What the exercise asks:
Retype every entry word for word. Omit the pictures.

============================================================

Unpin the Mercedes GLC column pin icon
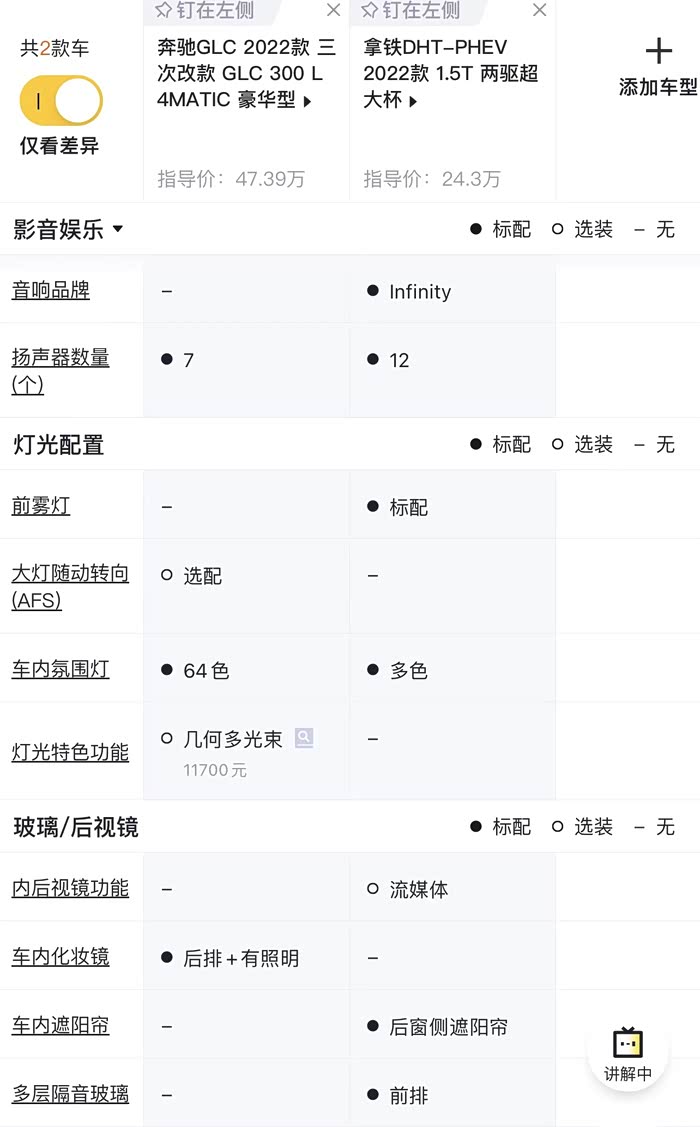The width and height of the screenshot is (700, 1127). (163, 11)
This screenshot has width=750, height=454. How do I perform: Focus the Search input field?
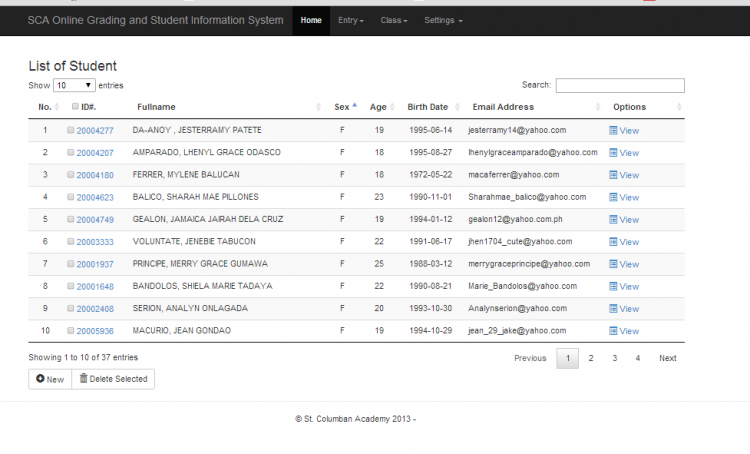tap(620, 86)
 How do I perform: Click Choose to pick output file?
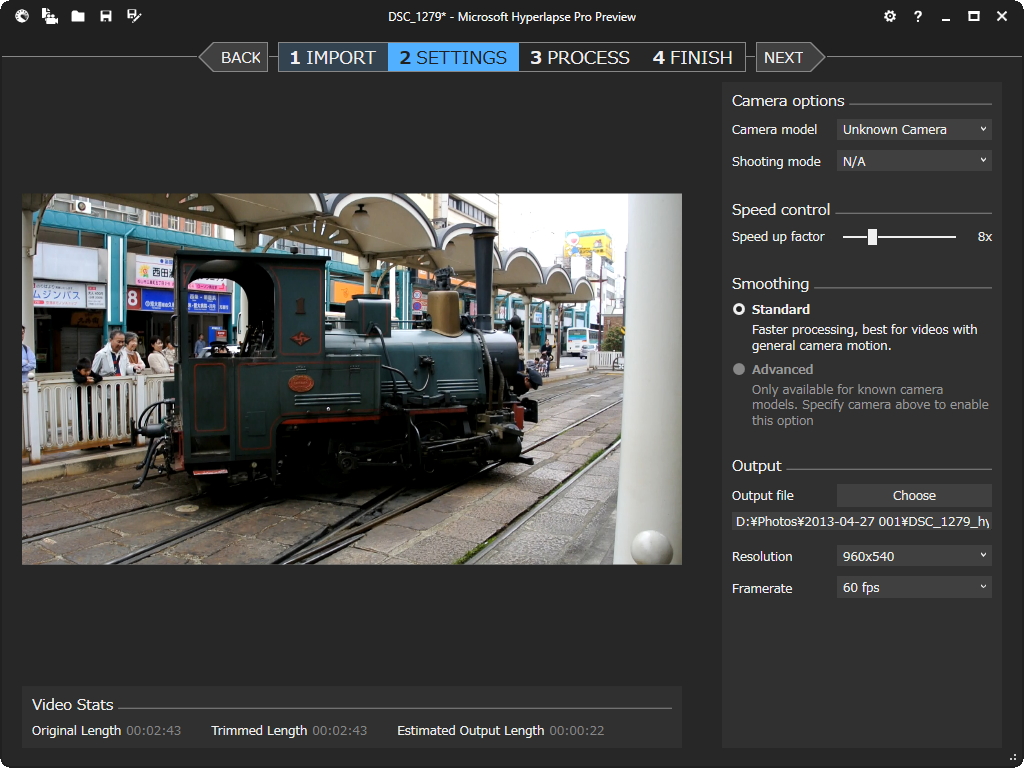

============================================================

Response area:
Unpin the Mercedes GLC column pin icon
The width and height of the screenshot is (700, 1127). (163, 11)
This screenshot has width=750, height=454. How do I perform: Focus the Search input field?
tap(620, 86)
 How do I perform: Click Choose to pick output file?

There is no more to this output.